各种不入流的话传入徐晚晴的耳朵里,就像咒语一样让她害怕。
她不要跟这个人再有任何瓜葛了!
“别以为我不知道你的事儿,现在还不是让苏家少爷好好地藏在别墅里见不得光,所以说你就是一被包养的命!anky,回来吧,我还是会好好疼你的。”余威豪回来的这几天里,早就已将事情调查的清清楚楚。这些事情只要下点本钱,什么来龙去脉会查不到。哼,现在他肯继续收了她,她应该是非常感谢他才对。
情人间妥协的话从余威豪的嘴里说出来,让徐晚晴忍不住起了一身的鸡皮疙瘩。她曾经就是一而再再而三地被他的花言巧语所迷惑,到最后又能怎样,还不是被他像玩物一样的扔给了别人。
怎么办?她不能跟他走。
余威豪带着徐晚晴来到停车场,趁他提车放开她的时候,徐晚晴转身立刻朝路口跑去。
只是女人跟男人相比,在有些地方实在是薄弱太多了。
余威豪见她逃跑,大步在身后追上,扯住她的头发嘴角噙起一抹残忍的笑“anky,你可真会惹我。”
“威廉,你放开我好不好?你放了我好不好?我们改天再聊。”徐晚晴是真的怕了,声音带着哭腔。她不知道后面等待她的会是什么。但是不管是什么,她都不想要。不想,一点都不想。
她想给苏子墨打电话,可是。这样的情况到时候又该怎么跟他解释,不能。她也不能让他知道那些事情!
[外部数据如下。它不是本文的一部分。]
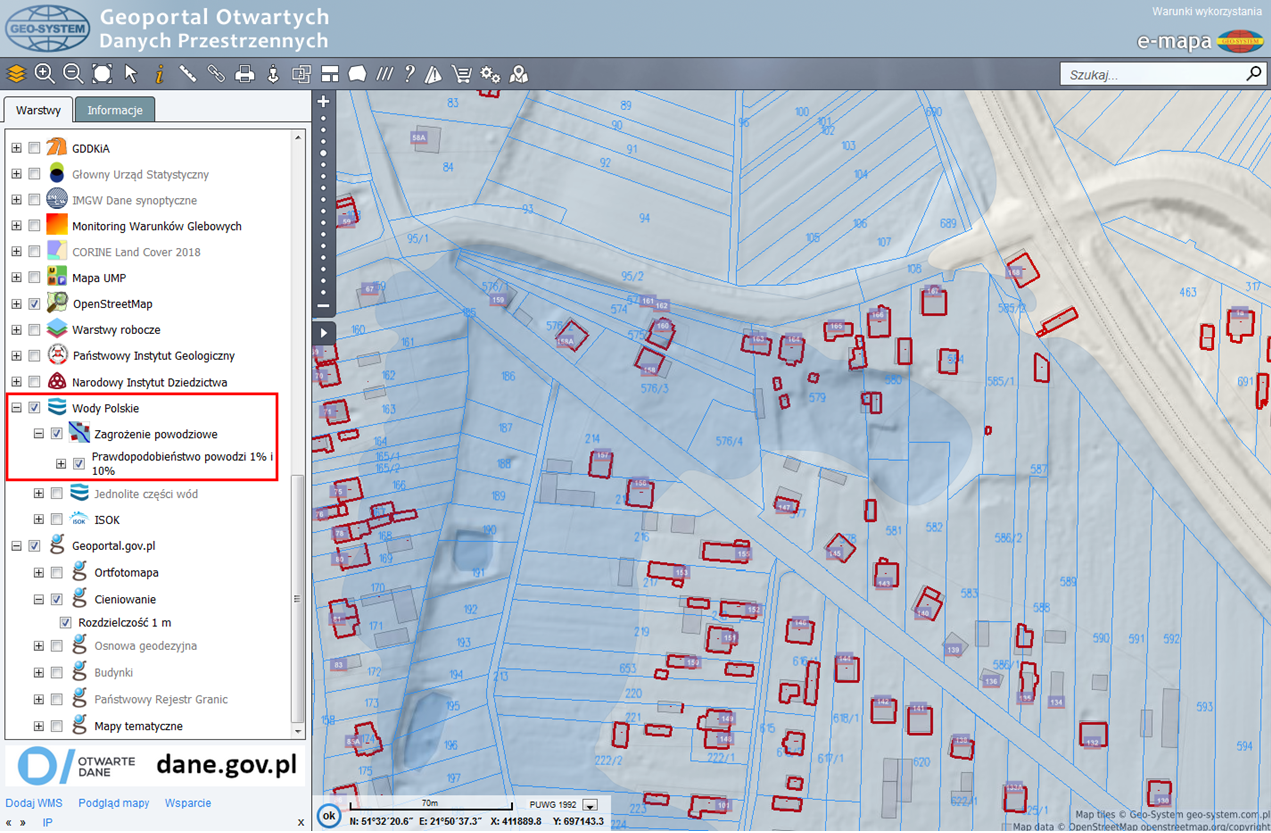This screenshot has width=1271, height=833.
Task: Activate the object information tool
Action: (159, 74)
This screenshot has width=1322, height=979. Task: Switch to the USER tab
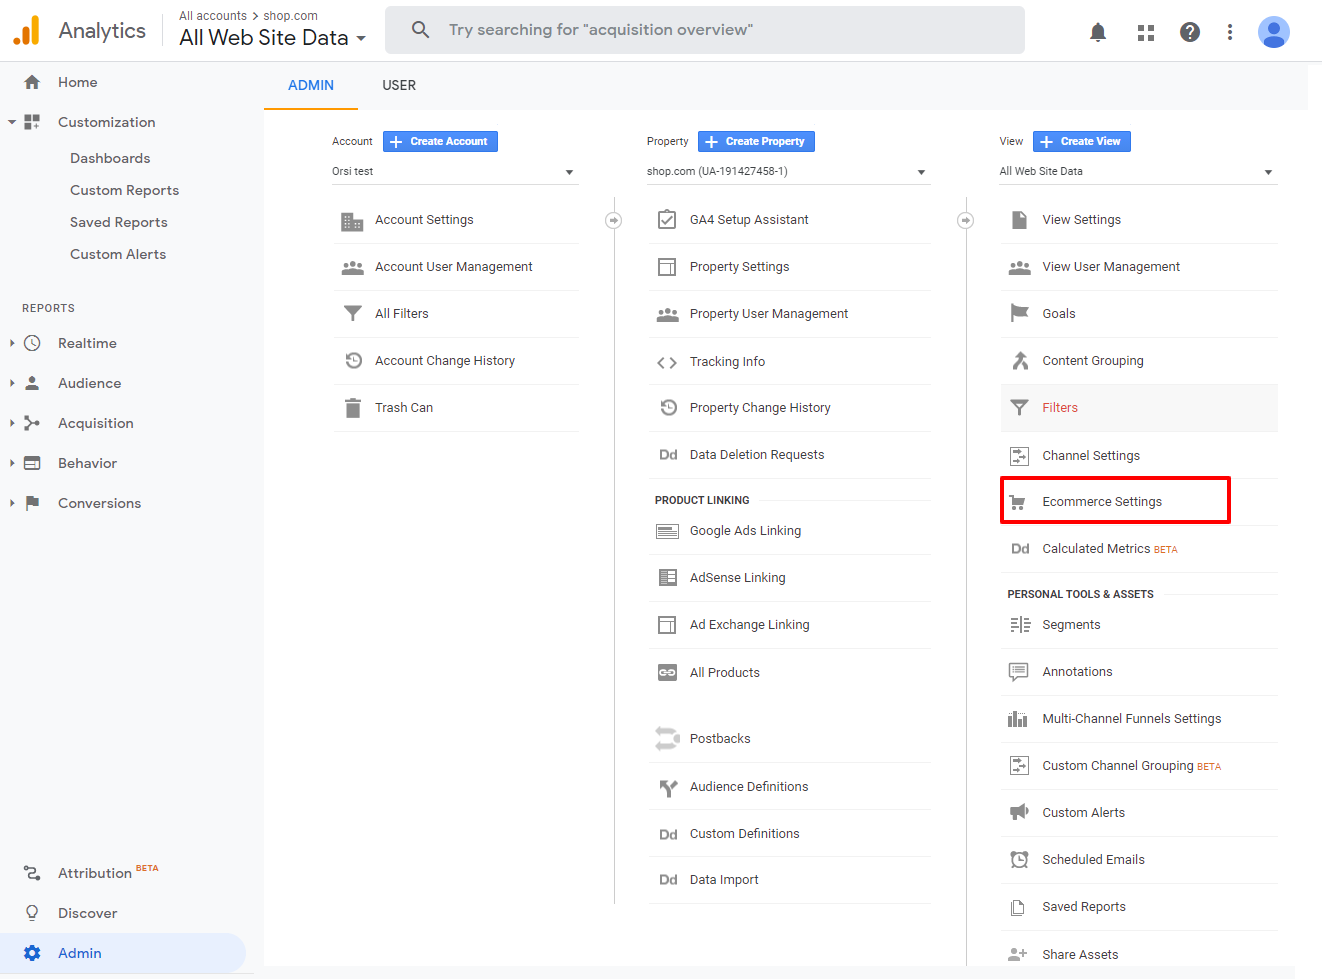pyautogui.click(x=399, y=85)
余威豪像是听不见她的求饶一样,将她粗鲁地塞进车子里,自己快步走进驾驶位,发动了油门,车子绝尘而去。
车子开到余威豪自己的私人住所。这地方还是他母亲替他置办的,只因为以前余建新时常生气将他赶他出家门。不过像他们这种家庭出身的人,自己在外有一两处房产,实在是正常的很。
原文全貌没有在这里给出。